Quelques mois plus tard, Charles de Gaulle entraîne sa femme et un ménage ami dans un voyage de quinze jours en Palestine. Accueillis chez les pères jésuites de Notre-Dame-de-France, les de Gaulle visitent le saint Sépulcre et lés Lieux Saints, Bethléem et Nazareth. Au retour, le Connétable commentera avec un grain d'acidité les observations recueillies pendant ces deux semaines - rivalités dérisoires entre ordres religieux, délabrement des sites, négligence des responsables politico-militaires britanniques. Ne poussent-ils pas jusqu'à la caricature ce «
pire système » celui de l'administration indirecte ? On en reparlera !
Après un an de séjour au Levant, le commandant de Gaulle fait ainsi le point à l'adresse de ses amis parisiens
« Le Levant est toujours calme, si l'on peut qualifier ainsi l'état d'excitation perpétuelle des esprits orientaux quand il n'a pas de conséquences sanglantes immédiatement. Il se trouve ici des populations qui n'ont jamais été satisfaites de rien, ni de personne, mais qui se soumettent à la volonté du plus fort pour peu qu'il l'exprime, et une puissance mandataire qui n'a pas encore bien vu par quel bout il convenait de prendre son mandat. Cela fait une incertitude chronique, laquelle se retrouve d'ailleurs dans tout l'Orient. »

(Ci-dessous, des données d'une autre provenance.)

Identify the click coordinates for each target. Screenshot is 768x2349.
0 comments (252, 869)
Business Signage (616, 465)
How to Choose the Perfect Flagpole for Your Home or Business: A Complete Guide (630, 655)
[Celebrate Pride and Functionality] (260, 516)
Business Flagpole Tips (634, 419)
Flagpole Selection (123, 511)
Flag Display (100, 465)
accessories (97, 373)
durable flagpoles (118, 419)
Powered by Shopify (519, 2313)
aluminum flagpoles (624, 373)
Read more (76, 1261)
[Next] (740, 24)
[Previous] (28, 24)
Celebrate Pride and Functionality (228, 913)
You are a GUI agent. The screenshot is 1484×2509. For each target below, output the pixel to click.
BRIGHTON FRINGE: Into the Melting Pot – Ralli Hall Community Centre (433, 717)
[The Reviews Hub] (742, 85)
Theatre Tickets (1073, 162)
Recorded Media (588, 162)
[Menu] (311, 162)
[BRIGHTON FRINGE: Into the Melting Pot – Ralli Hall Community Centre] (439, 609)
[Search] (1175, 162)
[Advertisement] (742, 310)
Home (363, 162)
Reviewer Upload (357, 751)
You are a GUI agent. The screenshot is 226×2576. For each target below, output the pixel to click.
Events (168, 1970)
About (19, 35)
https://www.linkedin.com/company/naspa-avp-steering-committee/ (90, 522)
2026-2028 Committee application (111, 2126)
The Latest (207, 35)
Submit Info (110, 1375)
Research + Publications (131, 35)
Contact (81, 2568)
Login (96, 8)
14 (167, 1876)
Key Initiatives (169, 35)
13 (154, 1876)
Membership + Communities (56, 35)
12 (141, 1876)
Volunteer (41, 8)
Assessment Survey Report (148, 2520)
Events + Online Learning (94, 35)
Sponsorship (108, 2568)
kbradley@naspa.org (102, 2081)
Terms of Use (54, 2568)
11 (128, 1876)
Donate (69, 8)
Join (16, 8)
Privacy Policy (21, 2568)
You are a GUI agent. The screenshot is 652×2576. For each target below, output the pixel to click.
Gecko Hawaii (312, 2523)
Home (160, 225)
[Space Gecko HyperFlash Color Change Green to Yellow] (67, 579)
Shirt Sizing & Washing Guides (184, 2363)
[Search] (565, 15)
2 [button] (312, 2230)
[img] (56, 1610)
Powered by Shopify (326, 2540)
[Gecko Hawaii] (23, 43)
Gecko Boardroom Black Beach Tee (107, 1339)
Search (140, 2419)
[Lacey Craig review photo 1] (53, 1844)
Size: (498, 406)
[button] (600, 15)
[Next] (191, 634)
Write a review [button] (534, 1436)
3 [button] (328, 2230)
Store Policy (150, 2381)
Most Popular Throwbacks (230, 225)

Ce n'est pas tout à fait le grand coup d'aile qu'on aurait pu attendre de ce disciple de Chateaubriand et de Barrès, plus généreusement inspirés que lui par ces paysages et par ces peuples. Ce ton vaguement cynique semble le fruit d'une observation ici un peu courte : que n'a-t-il su, lui, chef du 2e bureau, découvrir d'Alep à Saïda et surtout à Damas, voire à Jérusalem, les esprits, peut-être chimériques mais à coup sûr fertiles, qui préparent le grand réaménagement de l'Orient auquel il aura affaire dix ans plus tard ?
Un concours de circonstances inattendu lui donnera l'occasion, le 13 juillet 1931 *, de la manifestation qui aura marqué, de la façon la plus durable, son séjour au Levant. Chaque année, les jésuites de l'université Saint-Joseph de Beyrouth demandaient à une personnalité en vue de présider la distribution des prix et de prononcer une allocution. Le haut-commissaire, empêché, demanda à un officier de l'état-major de le représenter. Les plus gradés s'étant récusés, «
le sort tomba sur le plus jeune » : de Gaulle n'était-il pas en outre un disciple des pères ?
Laissons la parole à un témoin autorisé, Gabriel Bounoure, alors professeur à l'école des lettres de Beyrouth **
«
C'était à l'occasion d'une distribution de prix. Je vis se dresser, et faire deux pas vers le public, un grand diable de commandant tout de blanc vêtu, porteur d'un grand sabre et de qui nous n'attendions rien qu'un redoublement d'ennui. Il prit la parole, et alors toutes les lourdeurs instantanément reculèrent. Nous entendîmes des idées neuves et rares s'inventant à chaque seconde... L'appareil du langage, manié par lui, s'élevait au-dessus des contingences et des facticités, ouvrant largement le domaine du vouloir libre, de l'énergie humaine capable d'infléchir la puissance énorme de l'histoire ... »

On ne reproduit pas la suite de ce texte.